--- Data for processing ---
▬▬▬▬▬▬
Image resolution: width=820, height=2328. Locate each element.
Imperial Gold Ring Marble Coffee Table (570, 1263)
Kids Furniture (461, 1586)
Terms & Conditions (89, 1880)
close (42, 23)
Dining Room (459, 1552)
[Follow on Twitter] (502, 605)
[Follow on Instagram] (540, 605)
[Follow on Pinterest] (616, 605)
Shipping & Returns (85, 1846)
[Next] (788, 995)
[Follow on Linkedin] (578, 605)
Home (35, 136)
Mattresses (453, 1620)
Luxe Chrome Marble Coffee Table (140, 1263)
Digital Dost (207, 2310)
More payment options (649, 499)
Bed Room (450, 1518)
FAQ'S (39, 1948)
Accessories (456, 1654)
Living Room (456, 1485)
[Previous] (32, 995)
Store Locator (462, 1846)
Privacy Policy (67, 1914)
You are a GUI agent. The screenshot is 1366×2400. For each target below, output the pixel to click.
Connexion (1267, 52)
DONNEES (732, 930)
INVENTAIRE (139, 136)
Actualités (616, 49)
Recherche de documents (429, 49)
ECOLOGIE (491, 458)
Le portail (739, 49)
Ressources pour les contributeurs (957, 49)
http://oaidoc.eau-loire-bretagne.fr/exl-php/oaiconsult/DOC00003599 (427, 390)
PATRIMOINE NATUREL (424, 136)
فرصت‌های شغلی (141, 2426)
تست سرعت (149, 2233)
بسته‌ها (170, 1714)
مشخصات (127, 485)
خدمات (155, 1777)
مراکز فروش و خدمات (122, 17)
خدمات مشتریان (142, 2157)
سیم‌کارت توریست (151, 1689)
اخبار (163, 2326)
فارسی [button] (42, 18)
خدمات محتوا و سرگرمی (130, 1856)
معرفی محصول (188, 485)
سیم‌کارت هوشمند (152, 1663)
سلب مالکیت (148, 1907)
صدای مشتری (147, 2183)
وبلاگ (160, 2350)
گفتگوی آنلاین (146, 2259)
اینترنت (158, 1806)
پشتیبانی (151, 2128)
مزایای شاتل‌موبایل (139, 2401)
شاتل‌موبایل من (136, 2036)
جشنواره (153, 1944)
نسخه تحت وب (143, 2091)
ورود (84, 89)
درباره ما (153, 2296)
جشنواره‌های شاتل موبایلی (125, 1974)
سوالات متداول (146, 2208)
▬▬▬▬▬▬
--- What to produce ---
Extract from the listing above the lines between the line containing "معرفی محصول (188, 485)" and the line containing "شاتل‌موبایل من (136, 2036)", keeping both of those lines. Output nothing else.

--- Exercise answer ---
معرفی محصول (188, 485)
سیم‌کارت هوشمند (152, 1663)
سلب مالکیت (148, 1907)
صدای مشتری (147, 2183)
وبلاگ (160, 2350)
گفتگوی آنلاین (146, 2259)
اینترنت (158, 1806)
پشتیبانی (151, 2128)
مزایای شاتل‌موبایل (139, 2401)
شاتل‌موبایل من (136, 2036)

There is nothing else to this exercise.